[Records from a data collection]
----

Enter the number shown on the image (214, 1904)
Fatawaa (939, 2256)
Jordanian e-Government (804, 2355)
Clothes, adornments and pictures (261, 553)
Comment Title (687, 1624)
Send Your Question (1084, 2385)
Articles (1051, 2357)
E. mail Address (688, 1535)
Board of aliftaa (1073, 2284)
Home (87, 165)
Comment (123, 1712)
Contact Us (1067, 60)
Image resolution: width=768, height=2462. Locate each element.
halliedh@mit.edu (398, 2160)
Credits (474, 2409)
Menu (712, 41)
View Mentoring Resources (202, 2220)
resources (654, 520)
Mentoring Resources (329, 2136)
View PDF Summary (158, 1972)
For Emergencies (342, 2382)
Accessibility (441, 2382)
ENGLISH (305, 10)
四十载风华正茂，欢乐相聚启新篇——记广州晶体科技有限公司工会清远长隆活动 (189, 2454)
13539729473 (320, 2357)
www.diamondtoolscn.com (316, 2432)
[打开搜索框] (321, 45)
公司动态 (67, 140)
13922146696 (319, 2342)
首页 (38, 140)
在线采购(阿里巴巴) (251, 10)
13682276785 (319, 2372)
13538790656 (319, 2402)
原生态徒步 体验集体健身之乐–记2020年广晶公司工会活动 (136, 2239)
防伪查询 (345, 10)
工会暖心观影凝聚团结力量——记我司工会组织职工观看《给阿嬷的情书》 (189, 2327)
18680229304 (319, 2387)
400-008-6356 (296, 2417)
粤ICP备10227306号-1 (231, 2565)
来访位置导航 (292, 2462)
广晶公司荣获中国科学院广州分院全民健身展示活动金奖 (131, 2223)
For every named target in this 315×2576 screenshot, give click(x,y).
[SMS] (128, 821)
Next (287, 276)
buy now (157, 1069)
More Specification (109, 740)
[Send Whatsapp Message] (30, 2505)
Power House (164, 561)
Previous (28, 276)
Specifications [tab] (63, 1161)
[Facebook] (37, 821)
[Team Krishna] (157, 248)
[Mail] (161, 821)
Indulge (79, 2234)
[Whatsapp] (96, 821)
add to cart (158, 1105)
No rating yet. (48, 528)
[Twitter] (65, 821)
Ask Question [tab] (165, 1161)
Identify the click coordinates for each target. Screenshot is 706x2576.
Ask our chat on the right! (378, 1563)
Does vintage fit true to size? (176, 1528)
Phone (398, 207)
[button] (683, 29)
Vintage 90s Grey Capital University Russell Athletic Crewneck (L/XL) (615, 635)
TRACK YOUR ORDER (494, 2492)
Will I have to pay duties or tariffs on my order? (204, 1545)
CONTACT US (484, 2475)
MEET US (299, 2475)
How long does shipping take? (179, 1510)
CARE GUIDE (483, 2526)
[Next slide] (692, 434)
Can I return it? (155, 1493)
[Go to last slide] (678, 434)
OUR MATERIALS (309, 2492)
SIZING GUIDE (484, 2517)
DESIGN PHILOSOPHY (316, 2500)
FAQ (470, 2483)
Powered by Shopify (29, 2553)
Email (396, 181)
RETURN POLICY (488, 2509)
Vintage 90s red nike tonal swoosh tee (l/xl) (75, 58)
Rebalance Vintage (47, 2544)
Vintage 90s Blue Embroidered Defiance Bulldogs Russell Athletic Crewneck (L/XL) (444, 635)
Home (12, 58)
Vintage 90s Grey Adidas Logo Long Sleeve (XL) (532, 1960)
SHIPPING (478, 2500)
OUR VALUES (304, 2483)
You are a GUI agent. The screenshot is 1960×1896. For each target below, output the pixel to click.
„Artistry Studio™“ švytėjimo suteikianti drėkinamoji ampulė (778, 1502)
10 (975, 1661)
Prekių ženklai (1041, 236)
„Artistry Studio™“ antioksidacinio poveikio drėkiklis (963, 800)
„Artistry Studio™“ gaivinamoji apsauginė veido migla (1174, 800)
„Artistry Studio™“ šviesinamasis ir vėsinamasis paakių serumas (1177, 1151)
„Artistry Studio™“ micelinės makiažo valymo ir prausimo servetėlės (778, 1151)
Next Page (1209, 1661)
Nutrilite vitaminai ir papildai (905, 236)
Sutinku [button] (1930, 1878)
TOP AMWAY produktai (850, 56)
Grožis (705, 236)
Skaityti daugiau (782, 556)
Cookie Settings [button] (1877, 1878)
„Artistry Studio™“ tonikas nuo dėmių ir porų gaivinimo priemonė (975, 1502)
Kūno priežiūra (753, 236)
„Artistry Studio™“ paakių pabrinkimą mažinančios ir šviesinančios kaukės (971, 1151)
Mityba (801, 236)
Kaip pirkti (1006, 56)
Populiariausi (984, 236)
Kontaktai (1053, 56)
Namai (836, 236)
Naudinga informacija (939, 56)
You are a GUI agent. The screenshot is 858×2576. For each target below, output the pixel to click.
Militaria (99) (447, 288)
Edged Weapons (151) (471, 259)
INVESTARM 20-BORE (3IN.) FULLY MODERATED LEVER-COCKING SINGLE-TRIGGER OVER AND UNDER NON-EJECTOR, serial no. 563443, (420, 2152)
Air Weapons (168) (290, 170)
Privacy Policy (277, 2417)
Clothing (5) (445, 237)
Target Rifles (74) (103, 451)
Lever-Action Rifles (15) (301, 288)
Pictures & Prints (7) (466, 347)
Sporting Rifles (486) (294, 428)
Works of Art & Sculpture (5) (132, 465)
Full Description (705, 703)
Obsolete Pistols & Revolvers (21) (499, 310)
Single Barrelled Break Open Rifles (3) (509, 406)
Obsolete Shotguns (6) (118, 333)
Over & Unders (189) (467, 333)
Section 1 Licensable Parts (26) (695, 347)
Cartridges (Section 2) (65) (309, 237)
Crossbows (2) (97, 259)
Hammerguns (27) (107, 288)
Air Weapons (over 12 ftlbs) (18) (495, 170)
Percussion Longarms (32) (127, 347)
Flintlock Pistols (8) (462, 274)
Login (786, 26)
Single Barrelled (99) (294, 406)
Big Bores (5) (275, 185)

----

- **Activity**
Given the data above, transcribe exactly the lines from the one containing "13538790656 (319, 2402)" down to the one containing "[Twitter] (65, 821)", and no others.

- **Answer for the task**
13538790656 (319, 2402)
原生态徒步 体验集体健身之乐–记2020年广晶公司工会活动 (136, 2239)
防伪查询 (345, 10)
工会暖心观影凝聚团结力量——记我司工会组织职工观看《给阿嬷的情书》 (189, 2327)
18680229304 (319, 2387)
400-008-6356 (296, 2417)
粤ICP备10227306号-1 (231, 2565)
来访位置导航 (292, 2462)
广晶公司荣获中国科学院广州分院全民健身展示活动金奖 (131, 2223)
For every named target in this 315×2576 screenshot, give click(x,y).
[SMS] (128, 821)
Next (287, 276)
buy now (157, 1069)
More Specification (109, 740)
[Send Whatsapp Message] (30, 2505)
Power House (164, 561)
Previous (28, 276)
Specifications [tab] (63, 1161)
[Facebook] (37, 821)
[Team Krishna] (157, 248)
[Mail] (161, 821)
Indulge (79, 2234)
[Whatsapp] (96, 821)
add to cart (158, 1105)
No rating yet. (48, 528)
[Twitter] (65, 821)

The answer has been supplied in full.